It didn’t take long for it to happen to me once I moved to Vermont. Sure, it has happened to me before, but this time, it stopped me in my tracks.

It happened my first night in Vermont. I took the dog outside one last time before retiring for the night after a day of packing a rental truck and driving it more than eight hours to Fairfax from the bustling suburbs of Philadelphia. It was a clear, cloudless night, and I looked up.

Have you ever been struck so profoundly by beauty that it stops you dead in your tracks? Beauty that hits the pause button on the chaos of life? “To him who made the great lights, the moon and stars to rule over the night, for his steadfast love endures forever” (Ps 136:9).

When we find a beautiful thing, we often get the urge to stop. Beauty calls us to pause from our life — to ponder or to simply sit and be. Whatever that beautiful thing — or person — might be, we are called to momentarily step outside our ordinary life. It truly may just be a moment in time — when I utter “wow” quietly to myself as when gazing at a beautiful sunset, or it may change the entire course of my life as I gaze into the beautiful eyes of the one to whom I have committed (or will commit) my life as a spouse or as a parent.

It is in this moment of reflection that beauty fuels the imagination. In this world of observable scientific fact, the push for absolute financial security and reason over emotion over faith, imagination sometimes gets minimalized. It is precisely in the realm of imagination, however, that beauty — both natural beauty and created beauty — speaks to us. Our faith leads us to believe that imagination is a gift from God: “like the gift of prophecy, religious imagination is a power through which the Holy Spirit can move and speak” (“Built of Living Stones”). Through beauty, God speaks to our imagination. Beauty becomes a powerful witness of God’s presence and can bolster our faith.

If we think back to the creation story in the Book of Genesis, we recall how God saw what He created as good. When we see the beauty of the created world — whether it is the natural beauty found all around us (especially here in Vermont) or elements of creation shaped by artist, such as a beautiful church — we find a connection to goodness. And truth doesn’t follow far behind.

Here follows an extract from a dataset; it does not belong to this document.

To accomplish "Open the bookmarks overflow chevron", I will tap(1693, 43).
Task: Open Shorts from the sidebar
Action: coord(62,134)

Bishop Robert Barron quotes theologian Hans Urs von Balthasar who “maintained that the best evangelistic strategy is to capture people with the beautiful, then enchant them with the good, and then lead them to the true.” Where rational argument and debate fail to inspire, beauty can be a witness — a tool for evangelization. Perhaps Fyodor Dostoyevsky was onto something when he wrote in “The Idiot” that “beauty will save the world.”

May our imaginations be enchanted by real beauty that leads us through goodness and truth to the Divine Artist. Then, with St. Augustine, we can exclaim, “late have I loved you, O Beauty ever ancient, ever new. Late have I loved you!”

  • Josh Perry is director of Worship for the Diocese of Burlington.